The message to those cops that misbehave could not be clearer: there is no penalty for using excessive force, there is no penalty for arresting people without probable cause, there is no penalty for lying to prosecutors and courts, there is no penalty for deliberately violating the constitution. And if a jury find yous civilly liable? No problem, the City will pay the tab.

To face any real negative consequence, the officer would have to be criminally charged and convicted, and we know how unlikely that is.

Parenthetically, just to make a point, a couple of years I had a civil case following an arrest of my client where he spent several days at Rikers Island. During a later suppression hearing, the officers admitted there that they had lied to the grand jury and prosecutor, resulting in the ultimate dismissal of the criminal case. Even though there was no dispute that the officers had committed perjury, a fact now known to the prosecutors as well, no criminal charges were sought, and there were no consequences to the officers, even after the City paid my client. In other words, even in a perfect storm, criminal prosecution is unlikely. Just ask Eric Garner's family.
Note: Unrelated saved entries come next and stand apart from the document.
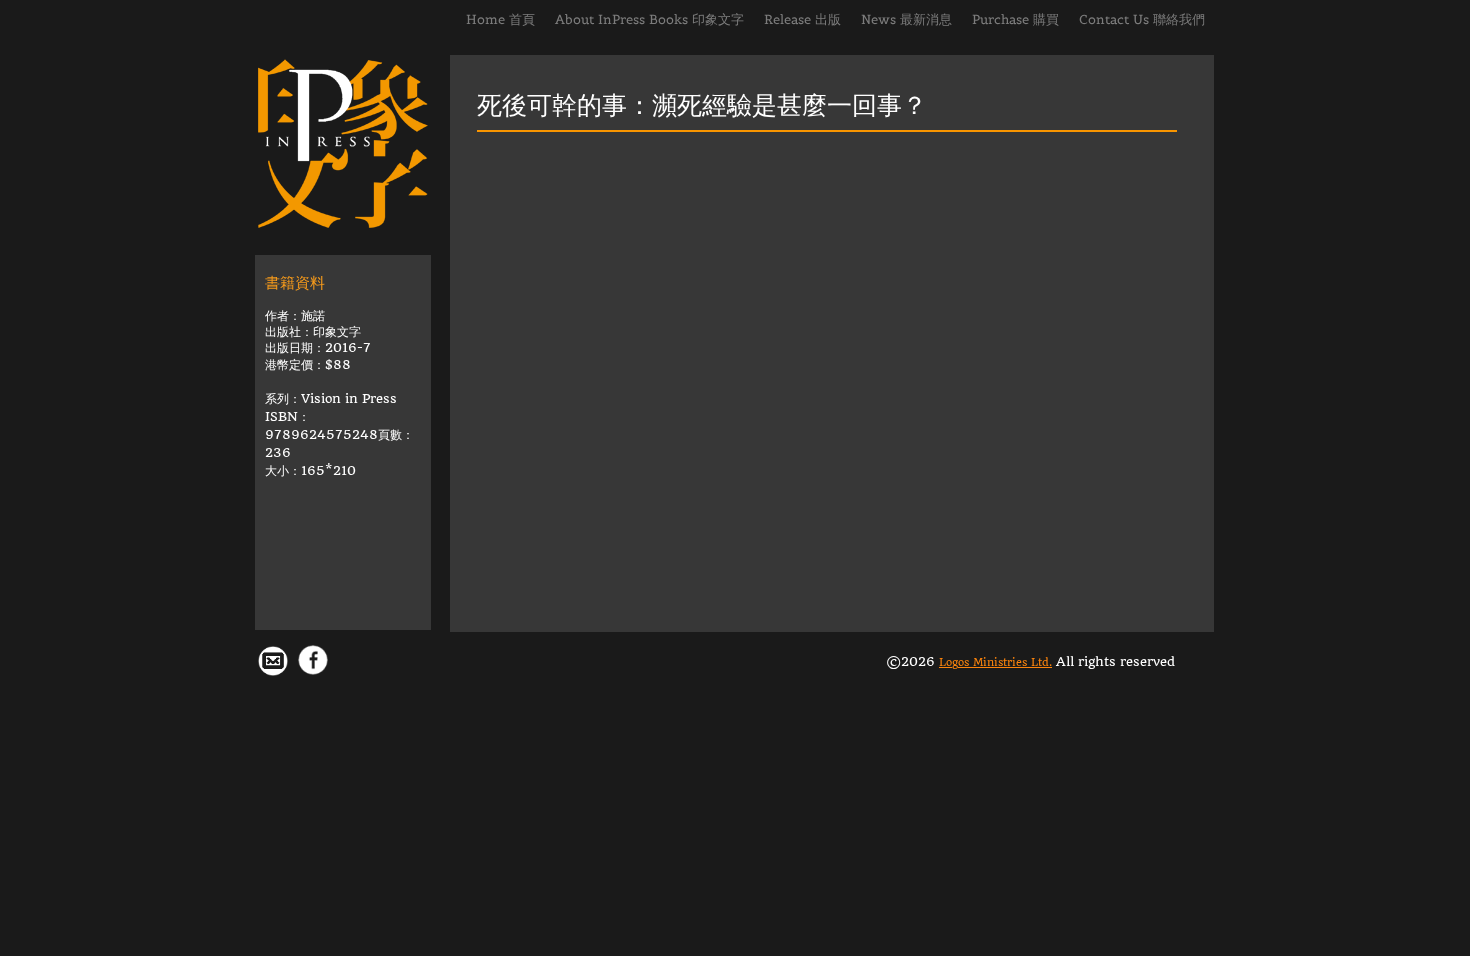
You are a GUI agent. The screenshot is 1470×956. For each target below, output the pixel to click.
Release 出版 (802, 19)
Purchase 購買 (1015, 19)
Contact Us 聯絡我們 (1142, 19)
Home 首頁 (500, 19)
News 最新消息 (906, 19)
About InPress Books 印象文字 (649, 19)
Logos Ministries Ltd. (995, 662)
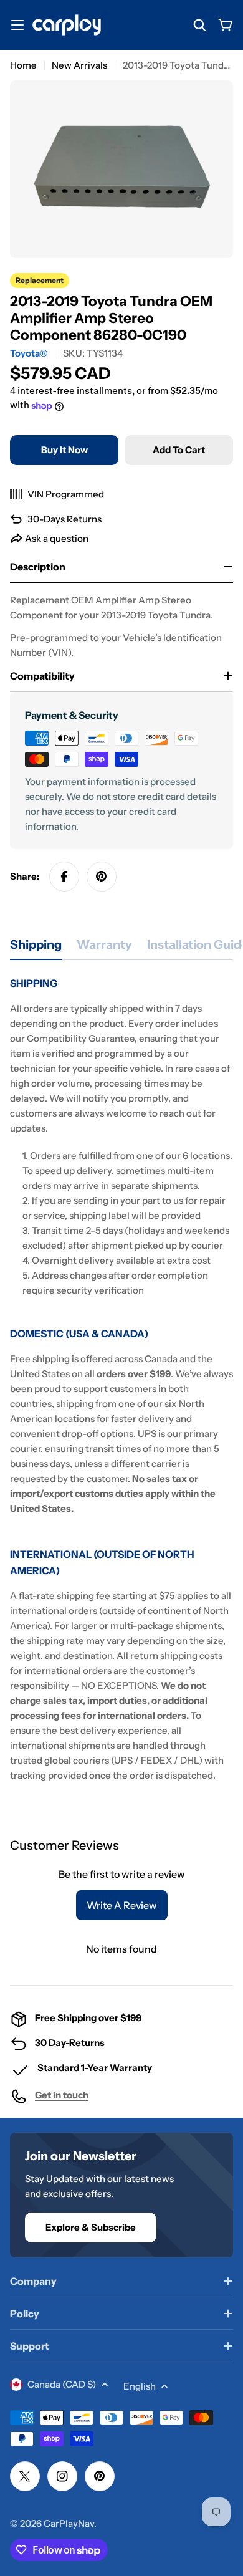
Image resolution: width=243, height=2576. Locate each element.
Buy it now (64, 450)
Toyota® (28, 353)
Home (23, 65)
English (139, 2386)
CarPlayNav (69, 2523)
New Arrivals (79, 65)
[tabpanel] (121, 1379)
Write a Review (122, 1905)
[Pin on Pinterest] (102, 877)
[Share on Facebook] (64, 877)
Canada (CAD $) (61, 2384)
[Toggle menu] (17, 24)
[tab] (36, 948)
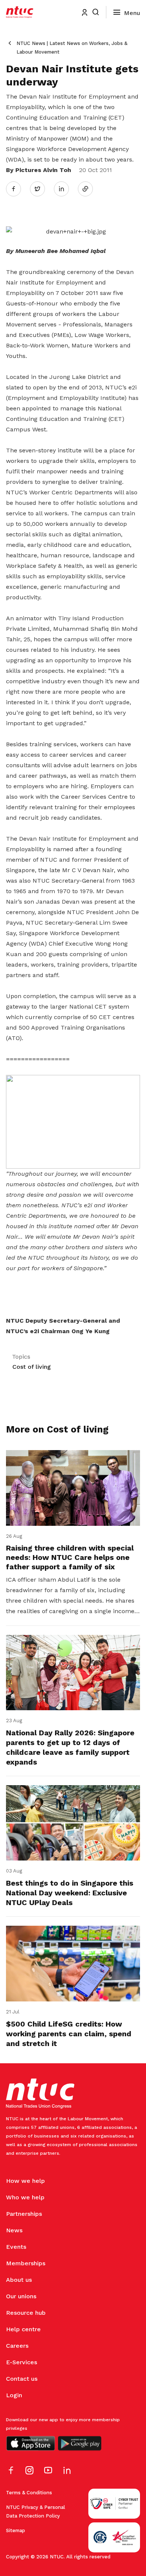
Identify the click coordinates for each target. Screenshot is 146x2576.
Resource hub (26, 2312)
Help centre (23, 2329)
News (14, 2230)
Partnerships (24, 2213)
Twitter (41, 188)
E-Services (21, 2362)
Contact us (21, 2378)
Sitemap (15, 2530)
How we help (25, 2180)
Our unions (21, 2296)
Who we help (25, 2197)
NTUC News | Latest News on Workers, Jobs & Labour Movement (71, 47)
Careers (17, 2345)
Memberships (25, 2263)
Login (14, 2395)
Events (16, 2246)
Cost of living (31, 1366)
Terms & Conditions (29, 2492)
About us (19, 2279)
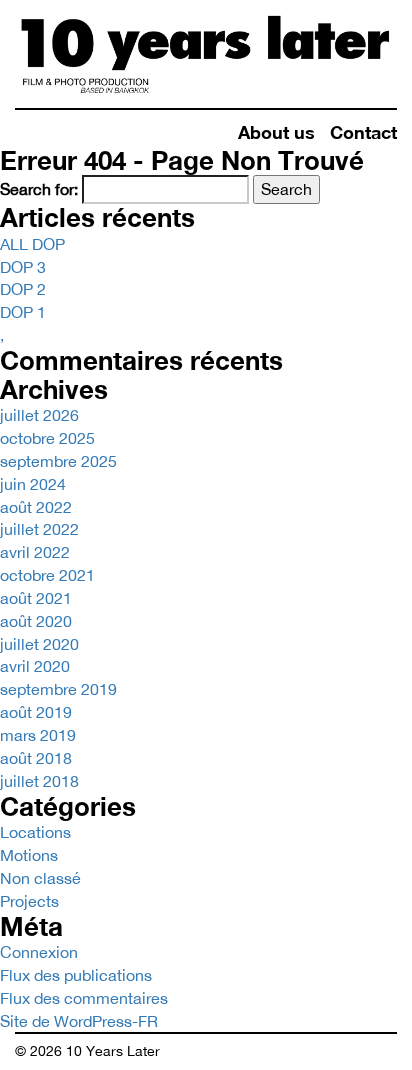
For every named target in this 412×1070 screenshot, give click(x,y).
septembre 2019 (58, 689)
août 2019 (36, 712)
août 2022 (36, 507)
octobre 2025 (47, 438)
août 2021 (36, 598)
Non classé (40, 878)
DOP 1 (23, 312)
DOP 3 (23, 267)
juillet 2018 (39, 781)
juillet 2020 (39, 644)
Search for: (39, 189)
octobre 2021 (47, 575)
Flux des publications (76, 975)
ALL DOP (32, 244)
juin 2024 (33, 484)
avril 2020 (35, 666)
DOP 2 (23, 289)
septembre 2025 (58, 461)
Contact (363, 132)
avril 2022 (35, 552)
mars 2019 (38, 735)
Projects (29, 901)
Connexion (39, 952)
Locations (35, 832)
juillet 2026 (39, 415)
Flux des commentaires (84, 998)
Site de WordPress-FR (79, 1021)
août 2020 (36, 621)
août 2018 (36, 758)
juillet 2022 (39, 529)
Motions (29, 855)
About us (276, 132)
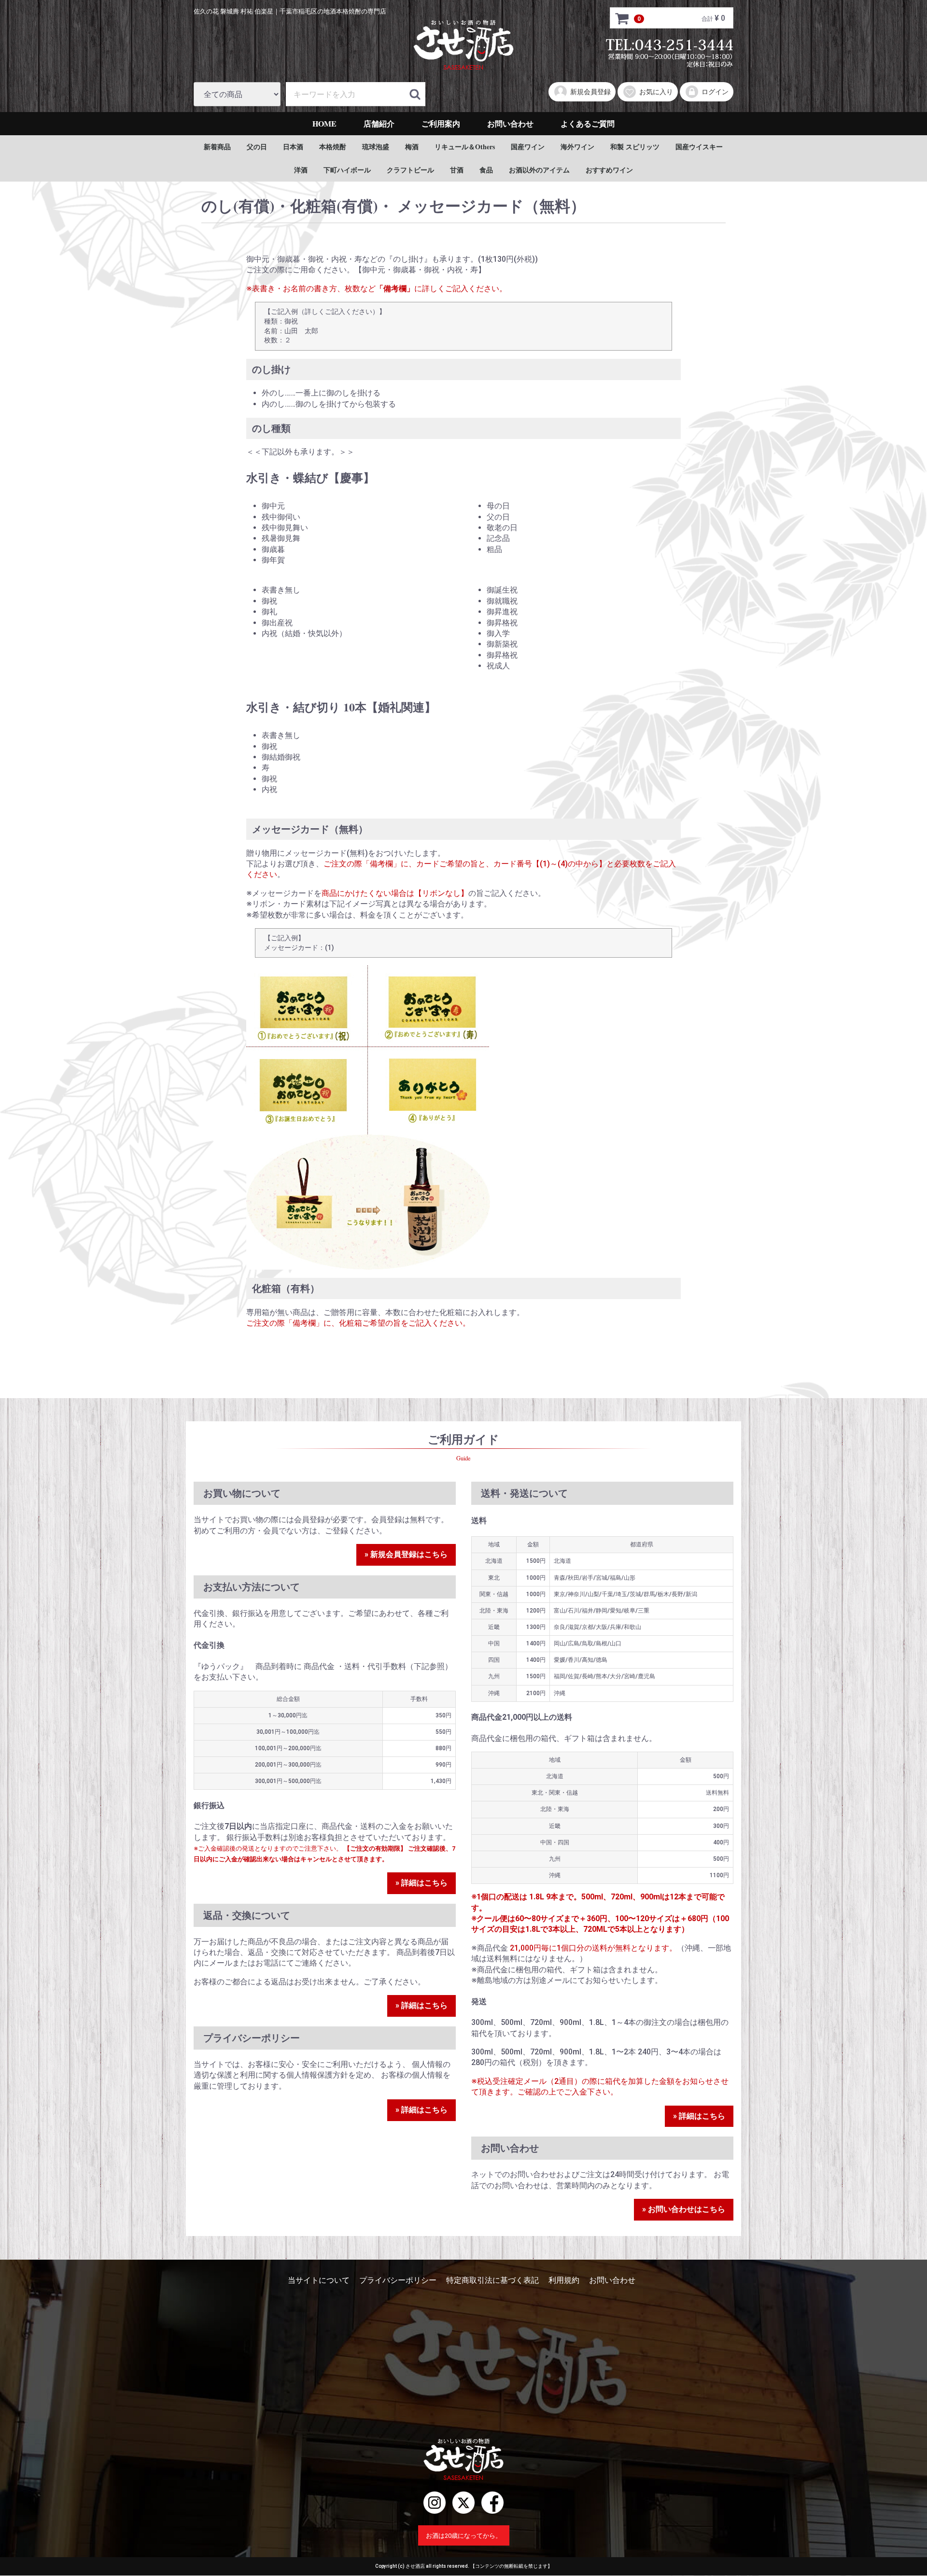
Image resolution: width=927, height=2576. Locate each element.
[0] (622, 18)
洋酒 (301, 170)
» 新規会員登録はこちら (406, 1554)
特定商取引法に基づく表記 (492, 2280)
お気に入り (656, 92)
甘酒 (457, 170)
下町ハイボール (347, 170)
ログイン (715, 92)
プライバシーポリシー (397, 2280)
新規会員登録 (590, 92)
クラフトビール (410, 170)
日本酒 (293, 147)
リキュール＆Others (465, 147)
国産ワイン (528, 147)
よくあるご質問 (588, 123)
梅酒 (412, 147)
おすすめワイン (609, 170)
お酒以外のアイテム (539, 170)
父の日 (257, 147)
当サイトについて (319, 2280)
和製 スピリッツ (635, 147)
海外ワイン (577, 147)
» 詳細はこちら (421, 1882)
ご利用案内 (440, 123)
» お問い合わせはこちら (683, 2209)
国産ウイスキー (699, 147)
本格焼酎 (332, 147)
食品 (486, 170)
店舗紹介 (379, 123)
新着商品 (217, 147)
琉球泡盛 (375, 147)
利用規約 (563, 2280)
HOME (324, 123)
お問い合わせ (510, 123)
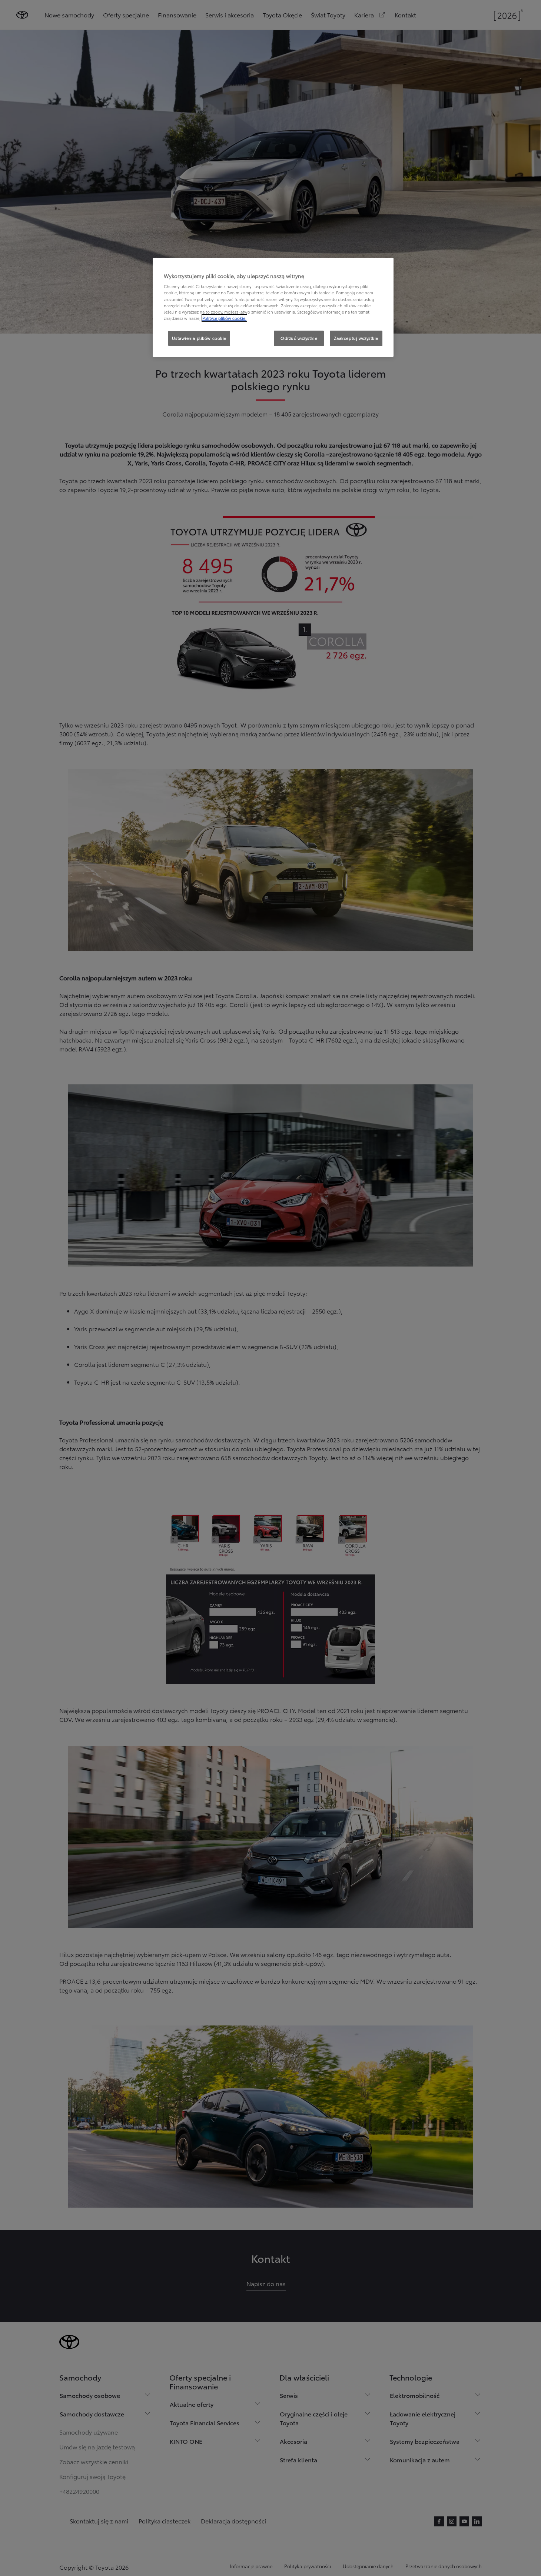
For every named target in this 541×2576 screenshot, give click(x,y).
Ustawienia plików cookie (199, 338)
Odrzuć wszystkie (299, 338)
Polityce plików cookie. (224, 318)
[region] (273, 307)
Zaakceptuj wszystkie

Every year, NYC releases figures showing how many millions of dollars were paid out to settle police misconduct cases. The City would like you to believe it's because us shysters, us shameless ambulance chasers, are bleeding New York dry. In actuality, the source of the City's woes is the ongoing misconduct itself. If the City wants to stop paying out such large amounts of money in compensation for their officers' misconduct, maybe New York ought to focus on its employees' behavior, rather than the litigation that such deliberate, unconstitutional behavior brings about. Just a thought.